In a tale of two AI-focused technology companies, Palantir Technologies (PLTR) and Planet Labs (PL) experienced contrasting market reactions to their recent developments, highlighting the complex interplay between defense contracts, AI partnerships, and investor sentiment in the high-tech sector.
Palantir's stock fell 1.5% to $152.77 on Wednesday, March 19, 2026, despite positive momentum from its U.S. Navy ShipOS project. The decline occurred even as defense supplier Keel joined the initiative. The stock traded between $151.83 and $156.64, reflecting muted investor enthusiasm. At current levels, Palantir trades at a staggering 395 times trailing twelve-month earnings, indicating significant valuation concerns among investors.
The Navy's ShipOS platform, which integrates Palantir's Foundry and Artificial Intelligence Platform (AIP), has delivered impressive early results. At Electric Boat, submarine schedule planning that once required 160 manual hours now takes less than ten minutes. Navy Secretary John Phelan emphasized the program's goal to "improve schedules, increase capacity, and reduce costs."
Despite this progress, broader market headwinds weighed on Palantir. Software and high-valuation tech stocks faced pressure, with the S&P 500 declining 1.36% and the Nasdaq falling 1.46%. Factors including oil prices approaching $110 per barrel, macroeconomic uncertainty, and the Federal Reserve's decision to keep rates unchanged contributed to investor caution. eToro analyst Zavier Wong noted, "This is a high multiple stock in a volatile sector," warning that delays in revenue conversion could trigger sharper declines.
Competition in defense AI is intensifying. OpenAI recently signed a deal to provide its AI models to U.S. defense and government agencies via Amazon Web Services, covering both classified and unclassified projects. This follows the Pentagon's decision to drop Anthropic, whose Claude models previously supported Palantir and AWS in military applications. The transition away from Claude for the Pentagon's Maven Smart Systems tool could take several months, creating potential risks for Palantir's defense contracts, which could be worth over $1 billion.
Financially, Palantir remains strong, reporting a 70% increase in Q4 revenue to $1.41 billion, with U.S. government revenue rising 66% to $570 million. The company projects 2026 revenue between $7.182 billion and $7.198 billion. CEO Alex Karp stated, "these numbers prove it," reinforcing confidence in the business model. However, Nationwide strategist Mark Hackett highlighted that "Iran, inflation, AI, and corporate profits" will likely shape investor sentiment for Palantir throughout 2026.
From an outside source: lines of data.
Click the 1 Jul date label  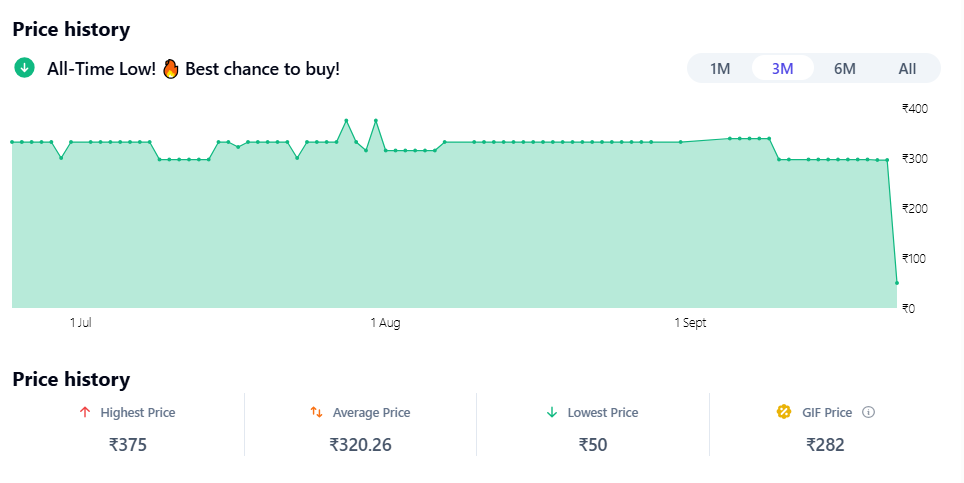click(81, 323)
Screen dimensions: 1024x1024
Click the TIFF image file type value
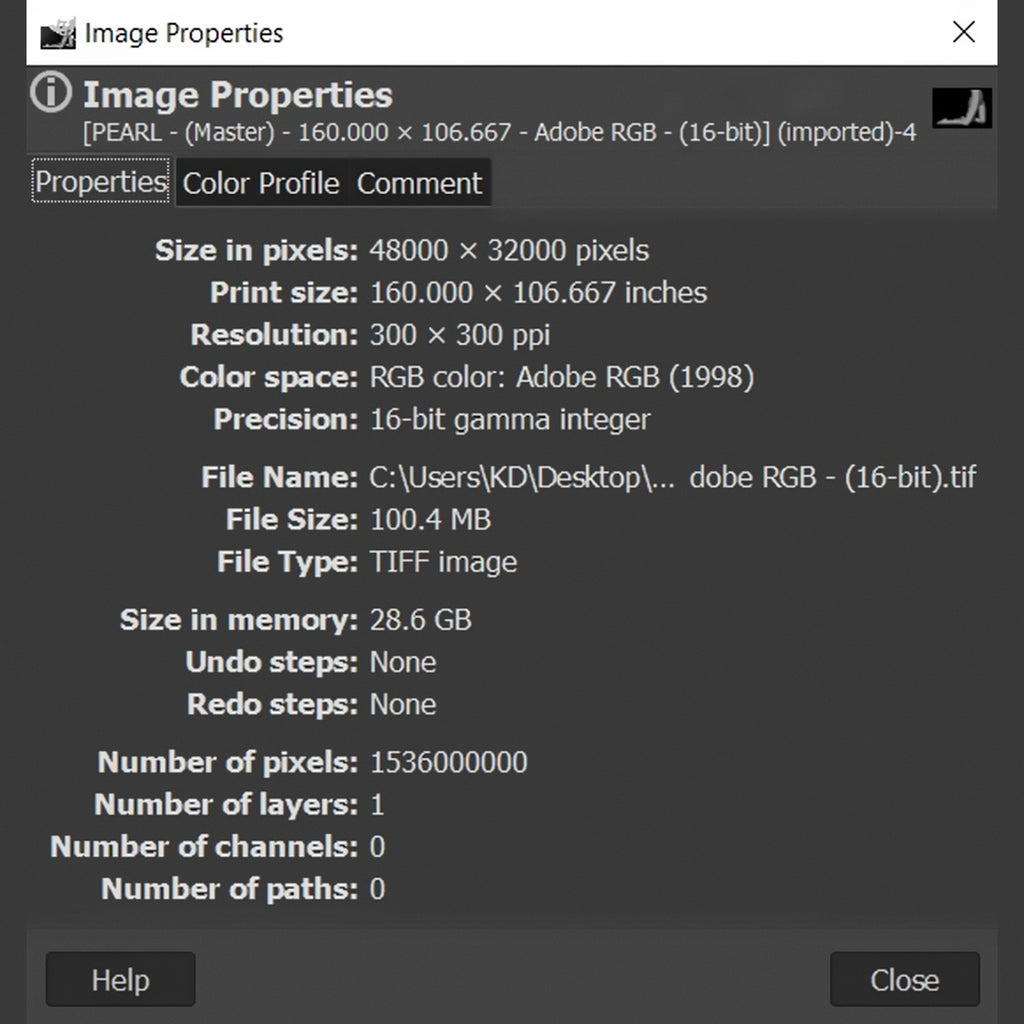point(443,562)

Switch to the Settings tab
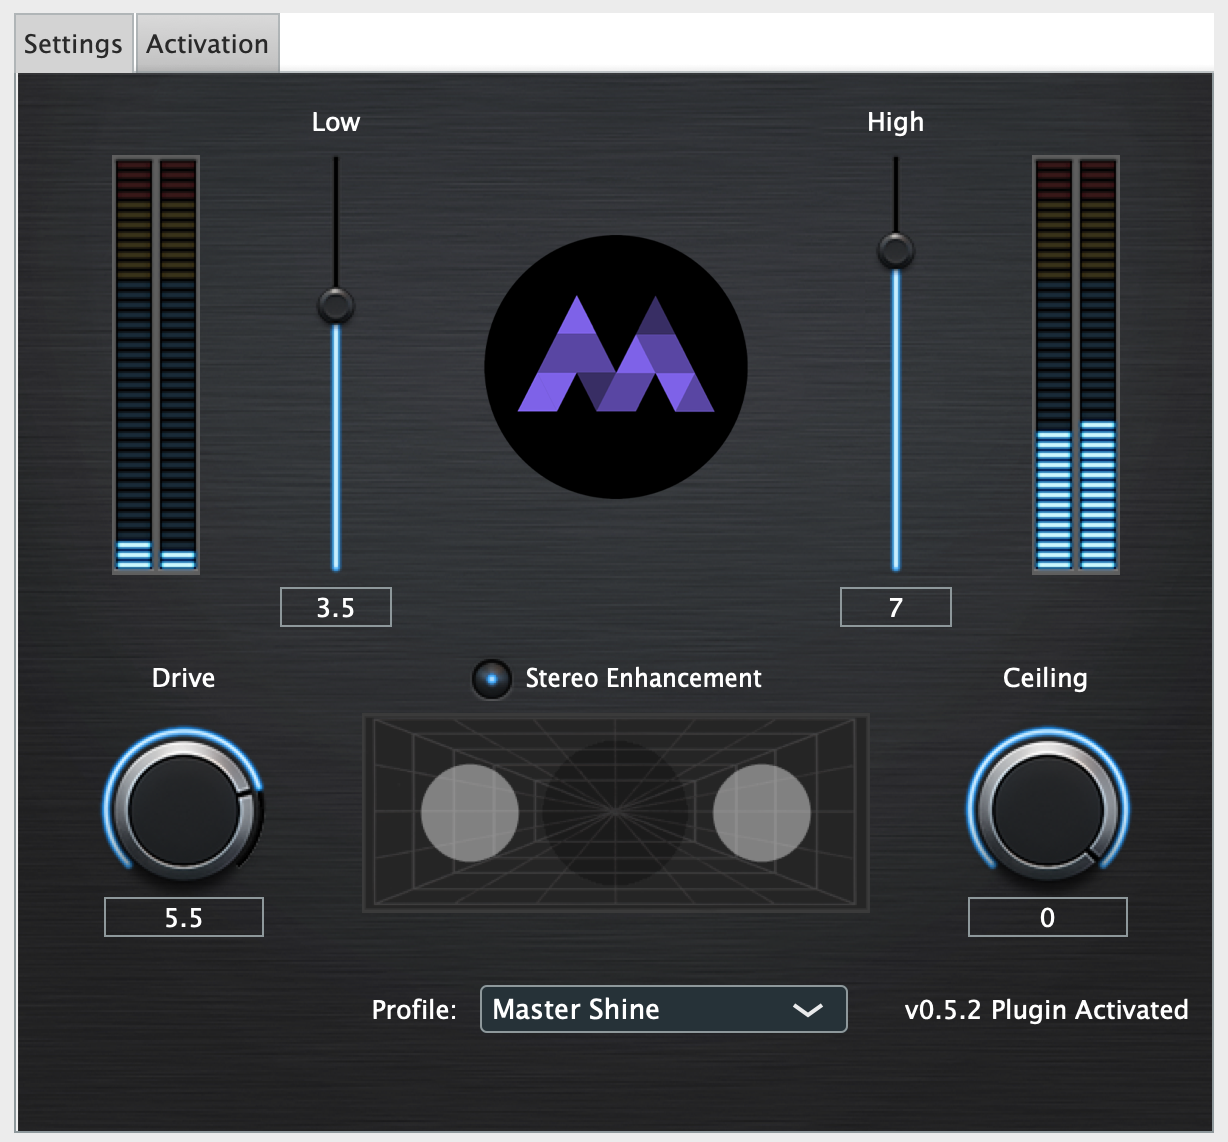click(72, 43)
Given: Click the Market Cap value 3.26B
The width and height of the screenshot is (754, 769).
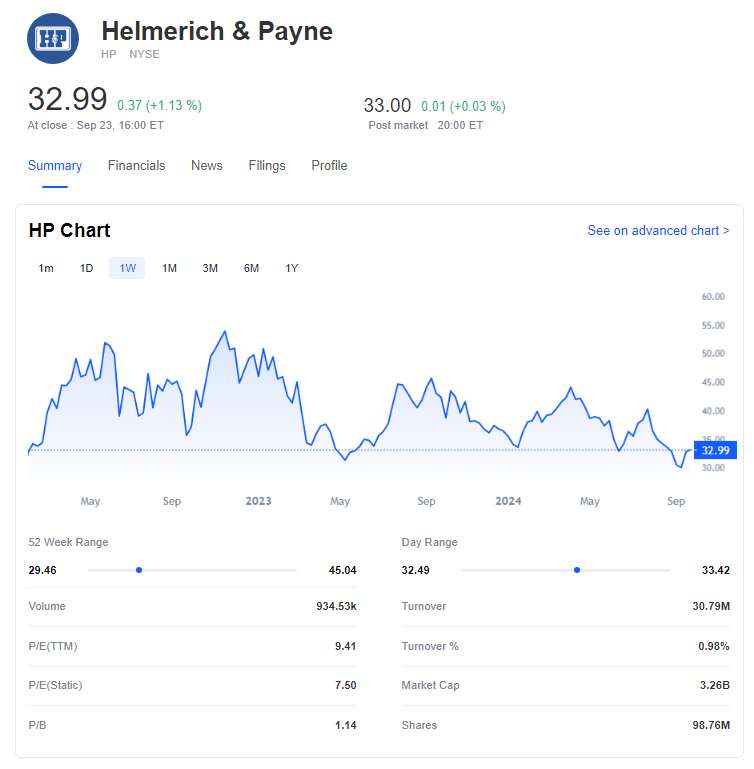Looking at the screenshot, I should [x=714, y=686].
In contrast, Planet Labs' stock surged 8.7% on Thursday, March 20, 2026, following a record quarterly earnings report. The Earth-observation company posted Q4 revenue of $86.8 million, up 41% year-over-year, beating analysts' growth expectations by over 13 percentage points. Full-year sales jumped 26% to $307.7 million.
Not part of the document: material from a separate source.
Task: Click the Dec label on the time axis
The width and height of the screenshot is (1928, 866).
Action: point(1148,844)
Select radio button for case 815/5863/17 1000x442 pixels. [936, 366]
A key driver of optimism is Planet Labs' collaboration with Nvidia to accelerate image processing. The partnership aims to shift intensive computations from CPUs to Nvidia GPUs, reducing analysis time from hours to seconds. CEO Will Marshall noted, "AI could be transformative this year," while Nvidia CEO Jensen Huang added, "Intelligence must live wherever data is generated." This positions Planet alongside other space-based AI players like Google's Project Suncatcher.
The company's future revenue potential appears robust, with remaining performance obligations surging 106% to $852.4 million and total backlog climbing 79% to $900.4 million. Planet Labs ended the year with $640.1 million in cash and equivalents. President and CFO Ashley Johnson highlighted achieving the first full fiscal year with positive adjusted EBITDA and free cash flow of $52.9 million.
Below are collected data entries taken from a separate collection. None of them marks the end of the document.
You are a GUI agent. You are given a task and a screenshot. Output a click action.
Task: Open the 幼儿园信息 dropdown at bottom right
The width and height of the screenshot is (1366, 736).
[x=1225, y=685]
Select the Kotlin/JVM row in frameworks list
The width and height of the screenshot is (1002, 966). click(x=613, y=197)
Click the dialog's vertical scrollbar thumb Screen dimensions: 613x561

Despite the strong top-line performance, challenges remain. Gross margins fell to 54% in Q4 from 62% a year ago, and net losses widened to $152.5 million, partly due to a $122.6 million revaluation of warrant liabilities. The company's guidance for 2027 forecasts revenue between $415 million and $440 million, with Q1 expected to reach $87 million to $91 million. Adjusted EBITDA projections remain conservative, ranging from break-even to $10 million.